Helene continued, “The Blueprint has strong support from Ministers, MPs and Peers and via the All Party Parliamentary Group for Women and Enterprise and other leading All Party groups. We are also forming strong partnerships with corporates, business owners and national organisations to reach the largest possible number of WBs. Today we read out comments from Lady Barbara Judge CBE, Chairman of the Institute of Directors, who said that it is vital that women’s voices are heard right across business. Lady Judge was encouraged and added  that the work we are doing on the first UK EB for Women will help to support and encourage more women into business and entrepreneurship, and that can only be a good thing for the whole economy.  As we have said since the beginning of our journey, we will continue to use advocacy and influence to seek policy and economic solutions to improve opportunities for WBs, and with the assistance of our international and UK partners and supporters, we are confident that we can achieve our goals.”


About Pink Shoe

Pink Shoe is an influential and innovative business network that works to positively impact life-long development of women.  Its founder is Helene Martin Gee.  Patrons are The Rt. Hon Theresa May  MP and Tessa Sanderson CBE.  The Pink Shoe Senate, which drives development and strategy, is chaired by Jill Pay.

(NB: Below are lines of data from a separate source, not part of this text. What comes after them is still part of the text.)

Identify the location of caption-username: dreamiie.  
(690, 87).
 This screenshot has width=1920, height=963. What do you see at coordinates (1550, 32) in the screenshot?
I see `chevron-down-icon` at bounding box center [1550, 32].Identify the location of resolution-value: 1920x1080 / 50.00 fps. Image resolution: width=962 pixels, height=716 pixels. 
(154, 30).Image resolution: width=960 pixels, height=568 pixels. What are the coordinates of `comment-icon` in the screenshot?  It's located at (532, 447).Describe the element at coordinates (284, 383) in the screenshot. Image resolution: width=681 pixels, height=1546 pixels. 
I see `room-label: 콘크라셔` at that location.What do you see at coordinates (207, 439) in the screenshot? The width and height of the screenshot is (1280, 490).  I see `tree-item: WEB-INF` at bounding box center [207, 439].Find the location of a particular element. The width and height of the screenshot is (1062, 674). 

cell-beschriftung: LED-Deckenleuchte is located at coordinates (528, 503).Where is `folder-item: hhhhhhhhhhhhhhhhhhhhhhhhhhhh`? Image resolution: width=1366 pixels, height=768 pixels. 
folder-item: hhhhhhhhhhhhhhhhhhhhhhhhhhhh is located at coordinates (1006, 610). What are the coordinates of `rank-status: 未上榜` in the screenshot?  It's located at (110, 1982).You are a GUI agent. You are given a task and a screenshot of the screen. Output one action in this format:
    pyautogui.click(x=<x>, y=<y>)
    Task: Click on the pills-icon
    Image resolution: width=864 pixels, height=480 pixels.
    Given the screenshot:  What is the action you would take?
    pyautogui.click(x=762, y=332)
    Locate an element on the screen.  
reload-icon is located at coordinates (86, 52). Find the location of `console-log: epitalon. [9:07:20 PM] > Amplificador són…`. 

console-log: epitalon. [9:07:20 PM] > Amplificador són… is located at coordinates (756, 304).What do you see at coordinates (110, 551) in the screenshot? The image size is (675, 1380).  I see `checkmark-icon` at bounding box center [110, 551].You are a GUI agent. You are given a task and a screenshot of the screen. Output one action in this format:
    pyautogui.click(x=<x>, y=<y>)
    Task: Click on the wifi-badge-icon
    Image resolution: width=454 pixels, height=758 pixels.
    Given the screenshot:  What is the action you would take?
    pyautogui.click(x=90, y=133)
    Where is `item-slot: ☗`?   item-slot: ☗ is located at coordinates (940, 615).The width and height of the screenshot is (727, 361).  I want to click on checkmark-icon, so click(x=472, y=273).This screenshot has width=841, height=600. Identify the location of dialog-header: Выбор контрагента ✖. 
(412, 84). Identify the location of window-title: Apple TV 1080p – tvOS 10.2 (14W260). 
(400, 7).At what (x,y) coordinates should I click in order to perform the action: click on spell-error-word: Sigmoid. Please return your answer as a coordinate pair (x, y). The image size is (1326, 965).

Established in 2007 in London, Pink Shoe creates initiatives across the UK to advance talented women at all levels.  Members are an eclectic mix of high-ranking professionals encompassing government, industry, academia, entrepreneurship, public service and third sectors.  Its special focus on entrepreneurship includes working in partnership with key Parliamentary groups to generate a range of vibrant and interactive events connecting prominent and emerging entrepreneurs, and young people of all backgrounds with Parliament.  Alongside this Pink Shoe creates unique programmes to encourage more women and under-represented people to enter public life.



About WIPP

Women Impacting Public Policy (WIPP) in the US was founded in 2001 (see www.wipp.org). It is non-partisan and now represents 4.7m women in business and has 78 partnering organisations. Creating a definitive Economic Blueprint for Women: http://c.ymcdn.com/sites/www.wipp.org/resource/resmgr/Economic_Blueprint/EconomicBlueprint2016.pdf

WIPP International’s mission is to build powerful collaborative networks among leading women-led organisations to leverage their joint power to negotiate for policy and economic solutions to enable women to achieve economic independence and participate fully in their country’s economic growth.

WIPP International identified the UK as the first country to develop the Economic Blueprint globally and has chosen Pink Shoe as its delivery partner.